• Your instructions:
Output every record again so that it matches the original word for word.

[Extracted records]
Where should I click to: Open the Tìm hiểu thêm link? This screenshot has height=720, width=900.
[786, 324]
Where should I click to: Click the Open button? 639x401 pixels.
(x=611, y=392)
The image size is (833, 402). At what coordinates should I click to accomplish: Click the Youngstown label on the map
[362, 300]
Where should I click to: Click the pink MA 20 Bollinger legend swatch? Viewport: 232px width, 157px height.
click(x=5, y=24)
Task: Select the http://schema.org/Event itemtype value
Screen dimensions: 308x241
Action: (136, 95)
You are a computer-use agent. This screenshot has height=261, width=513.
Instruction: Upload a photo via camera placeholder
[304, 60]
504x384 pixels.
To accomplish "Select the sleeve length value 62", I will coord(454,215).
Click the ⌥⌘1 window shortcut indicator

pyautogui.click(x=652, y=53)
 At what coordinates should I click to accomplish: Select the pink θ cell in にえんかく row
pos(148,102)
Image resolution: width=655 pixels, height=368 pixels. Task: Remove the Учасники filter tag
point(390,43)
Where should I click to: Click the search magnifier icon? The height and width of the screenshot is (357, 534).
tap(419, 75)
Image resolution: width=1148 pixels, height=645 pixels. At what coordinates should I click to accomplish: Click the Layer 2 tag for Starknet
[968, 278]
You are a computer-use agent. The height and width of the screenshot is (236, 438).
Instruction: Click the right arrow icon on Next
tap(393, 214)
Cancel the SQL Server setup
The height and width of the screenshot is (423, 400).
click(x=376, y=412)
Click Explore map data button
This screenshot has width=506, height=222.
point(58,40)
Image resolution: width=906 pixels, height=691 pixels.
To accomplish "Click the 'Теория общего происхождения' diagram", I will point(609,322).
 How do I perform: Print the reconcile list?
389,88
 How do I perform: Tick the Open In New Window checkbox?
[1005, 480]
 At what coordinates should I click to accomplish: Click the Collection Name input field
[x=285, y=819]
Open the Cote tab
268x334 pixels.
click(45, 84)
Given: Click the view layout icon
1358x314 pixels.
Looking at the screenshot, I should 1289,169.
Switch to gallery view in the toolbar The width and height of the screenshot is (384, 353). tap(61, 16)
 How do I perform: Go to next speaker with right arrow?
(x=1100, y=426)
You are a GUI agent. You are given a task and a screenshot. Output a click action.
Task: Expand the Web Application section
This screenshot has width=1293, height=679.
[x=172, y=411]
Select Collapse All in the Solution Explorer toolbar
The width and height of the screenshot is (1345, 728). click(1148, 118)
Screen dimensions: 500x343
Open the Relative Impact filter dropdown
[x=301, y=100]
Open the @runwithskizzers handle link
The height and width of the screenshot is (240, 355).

• Output for this exercise:
Where should I click to: Open the Tìm hiểu thêm link? This screenshot has height=720, width=900.
[786, 324]
Where should I click to: Click the Open button? 639x401 pixels.
(x=611, y=392)
The image size is (833, 402). At what coordinates should I click to accomplish: Click the Youngstown label on the map
[362, 300]
Where should I click to: Click the pink MA 20 Bollinger legend swatch? Viewport: 232px width, 157px height.
click(x=5, y=24)
Task: Select the http://schema.org/Event itemtype value
Screen dimensions: 308x241
Action: (136, 95)
You are a computer-use agent. This screenshot has height=261, width=513.
Instruction: Upload a photo via camera placeholder
[304, 60]
504x384 pixels.
To accomplish "Select the sleeve length value 62", I will coord(454,215).
Click the ⌥⌘1 window shortcut indicator

pyautogui.click(x=652, y=53)
 At what coordinates should I click to accomplish: Select the pink θ cell in にえんかく row
pos(148,102)
Image resolution: width=655 pixels, height=368 pixels. Task: Remove the Учасники filter tag
point(390,43)
Where should I click to: Click the search magnifier icon? The height and width of the screenshot is (357, 534).
tap(419, 75)
Image resolution: width=1148 pixels, height=645 pixels. At what coordinates should I click to accomplish: Click the Layer 2 tag for Starknet
[968, 278]
You are a computer-use agent. The height and width of the screenshot is (236, 438).
Instruction: Click the right arrow icon on Next
tap(393, 214)
Cancel the SQL Server setup
The height and width of the screenshot is (423, 400).
click(x=376, y=412)
Click Explore map data button
This screenshot has width=506, height=222.
point(58,40)
Image resolution: width=906 pixels, height=691 pixels.
To accomplish "Click the 'Теория общего происхождения' diagram", I will point(609,322).
 How do I perform: Print the reconcile list?
389,88
 How do I perform: Tick the Open In New Window checkbox?
[1005, 480]
 At what coordinates should I click to accomplish: Click the Collection Name input field
[x=285, y=819]
Open the Cote tab
268x334 pixels.
click(45, 84)
Given: Click the view layout icon
1358x314 pixels.
Looking at the screenshot, I should 1289,169.
Switch to gallery view in the toolbar The width and height of the screenshot is (384, 353). tap(61, 16)
 How do I perform: Go to next speaker with right arrow?
(x=1100, y=426)
You are a GUI agent. You are given a task and a screenshot. Output a click action.
Task: Expand the Web Application section
This screenshot has width=1293, height=679.
[x=172, y=411]
Select Collapse All in the Solution Explorer toolbar
The width and height of the screenshot is (1345, 728). click(1148, 118)
Screen dimensions: 500x343
Open the Relative Impact filter dropdown
[x=301, y=100]
Open the @runwithskizzers handle link
The height and width of the screenshot is (240, 355).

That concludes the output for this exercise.